- _Given instruction_
Print every item below, reproducing each line without any change.

Source records
⁂

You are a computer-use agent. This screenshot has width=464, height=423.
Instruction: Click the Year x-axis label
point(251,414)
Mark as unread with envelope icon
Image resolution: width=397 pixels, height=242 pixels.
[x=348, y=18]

⁂

- _Solved problem_
You are a computer-use agent. This screenshot has width=464, height=423.
Instruction: Click the Year x-axis label
point(251,414)
Mark as unread with envelope icon
Image resolution: width=397 pixels, height=242 pixels.
[x=348, y=18]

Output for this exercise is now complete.